**Material supplied**
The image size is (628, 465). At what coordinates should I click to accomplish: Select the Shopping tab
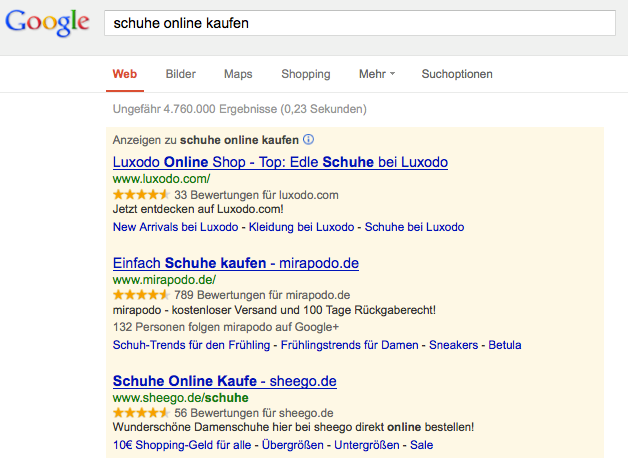[x=305, y=74]
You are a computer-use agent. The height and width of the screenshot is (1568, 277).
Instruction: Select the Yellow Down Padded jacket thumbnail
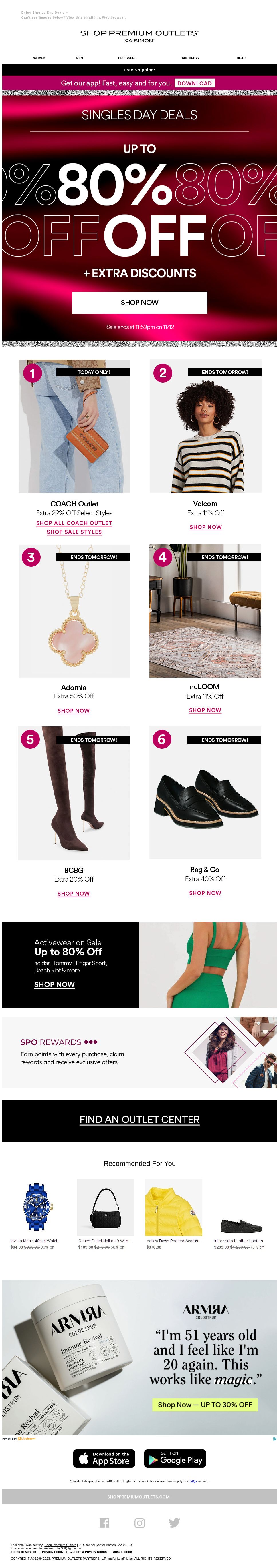pyautogui.click(x=173, y=1206)
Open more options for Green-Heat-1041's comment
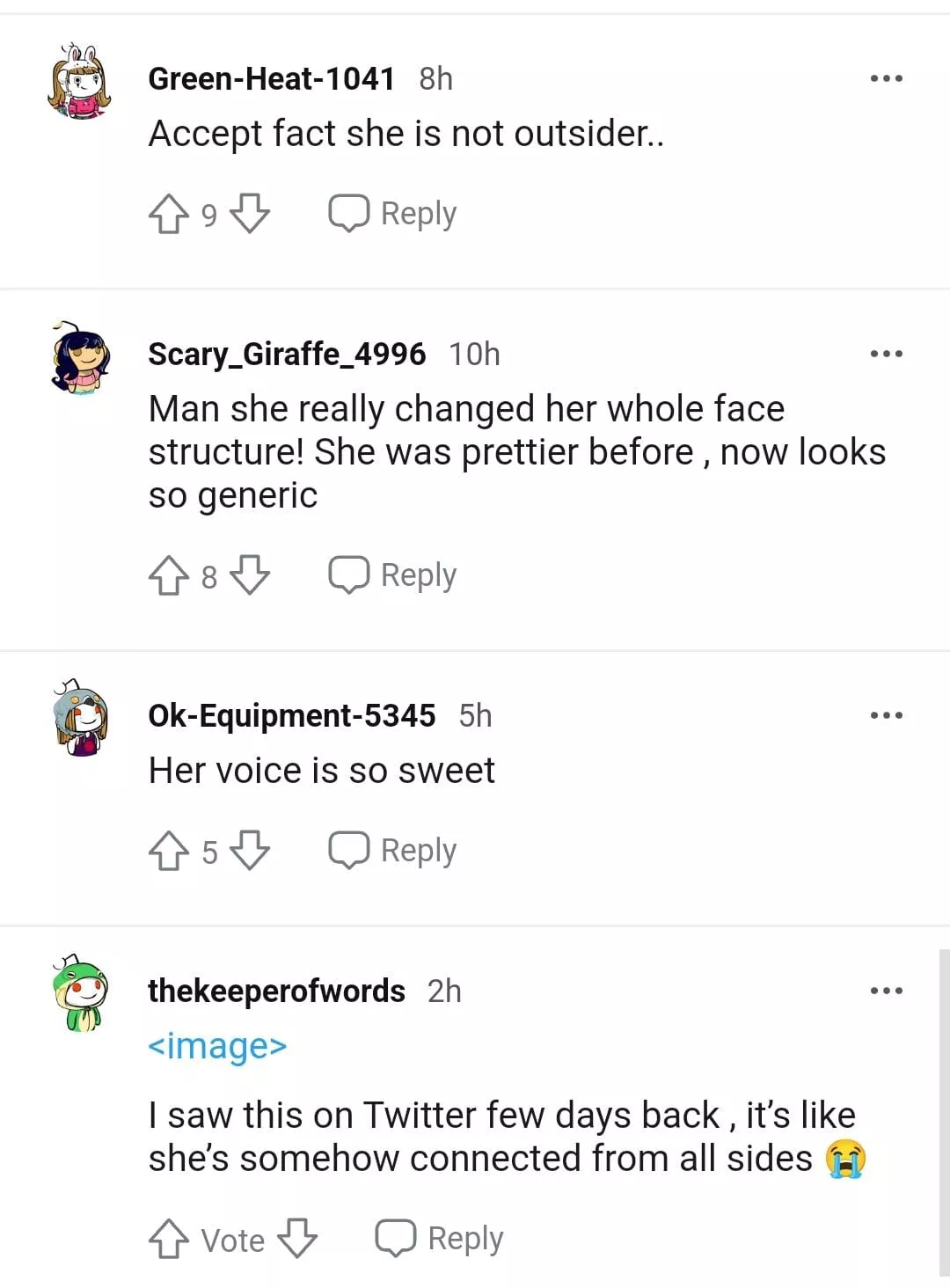Screen dimensions: 950x1288 pyautogui.click(x=886, y=79)
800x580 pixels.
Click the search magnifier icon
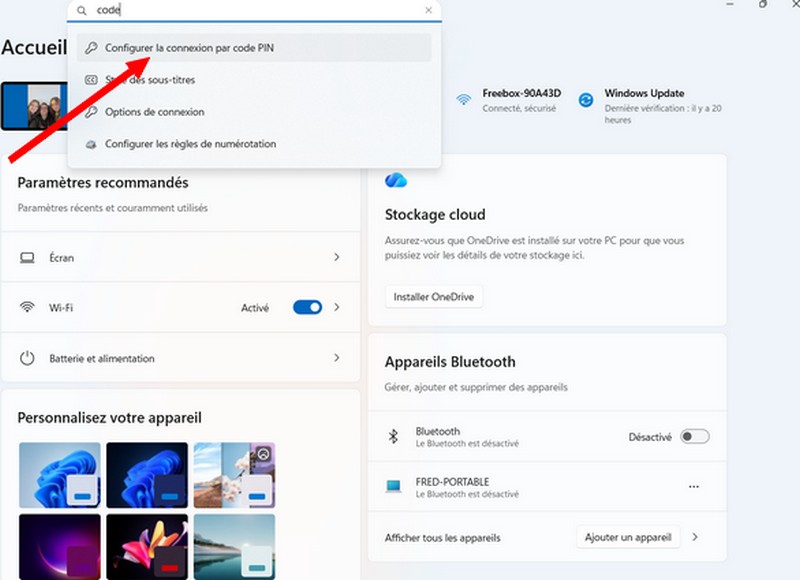click(x=82, y=11)
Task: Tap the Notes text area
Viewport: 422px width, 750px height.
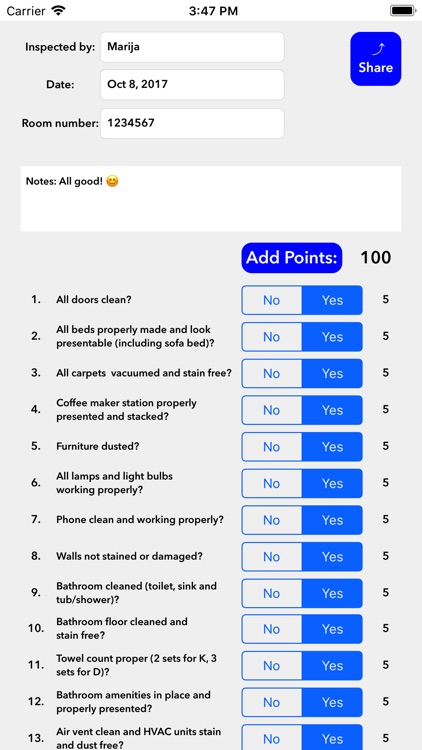Action: point(211,199)
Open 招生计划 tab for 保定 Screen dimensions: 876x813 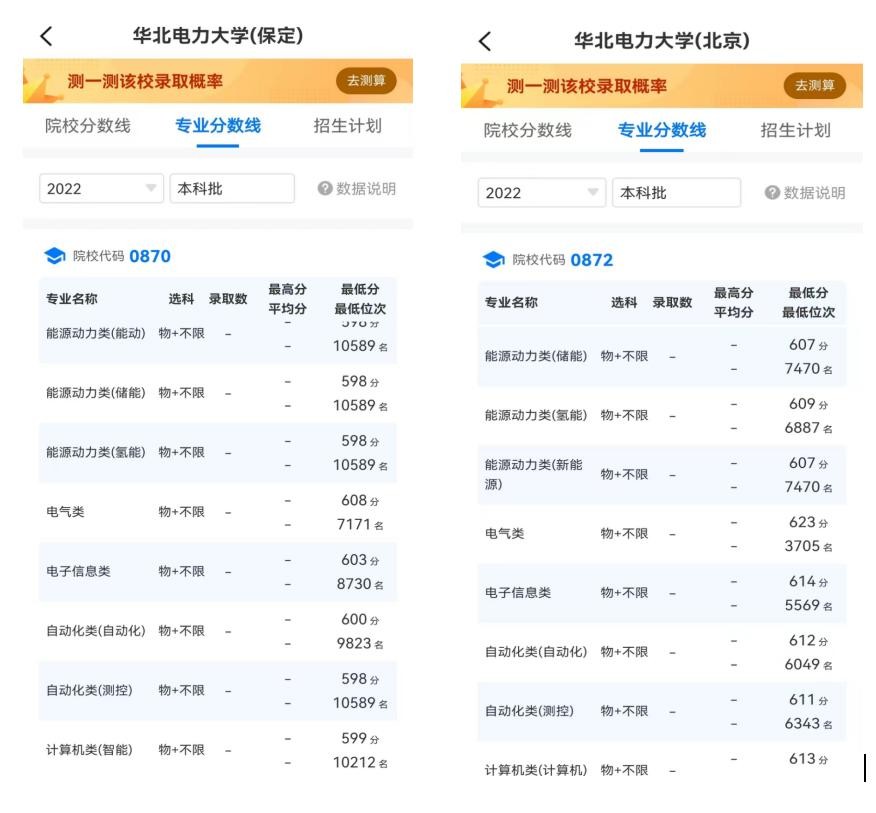click(x=347, y=126)
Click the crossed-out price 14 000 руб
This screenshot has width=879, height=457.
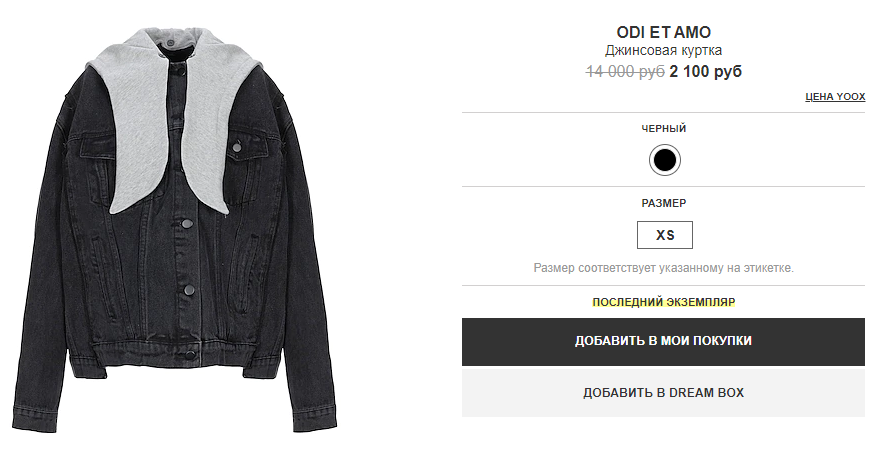tap(625, 72)
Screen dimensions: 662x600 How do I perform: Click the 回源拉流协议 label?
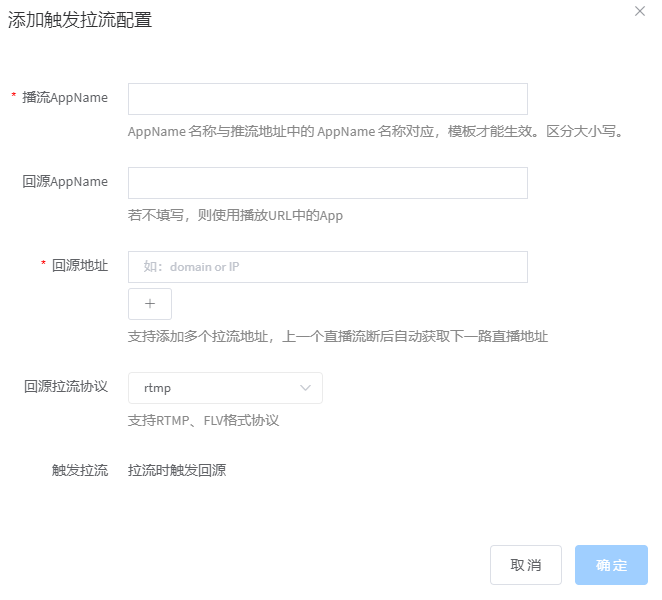click(x=65, y=387)
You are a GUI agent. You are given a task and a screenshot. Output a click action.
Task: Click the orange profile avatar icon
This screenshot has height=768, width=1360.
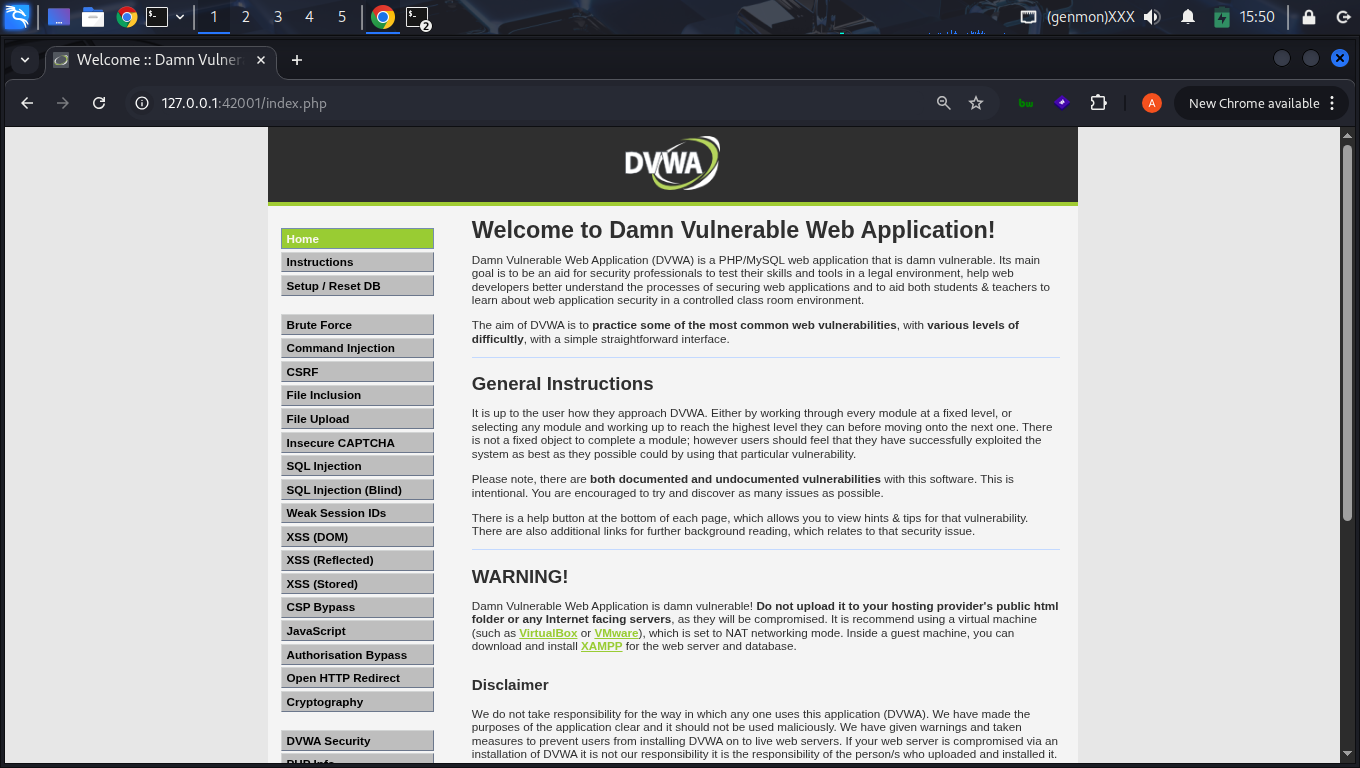click(1151, 103)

**Task item**
Write out verbatim the lines from the one containing "Task: Click the orange profile avatar icon" through the last line of the listing above, and no other lines; omit pictures.

**Completed task**
Task: Click the orange profile avatar icon
This screenshot has height=768, width=1360.
click(1151, 103)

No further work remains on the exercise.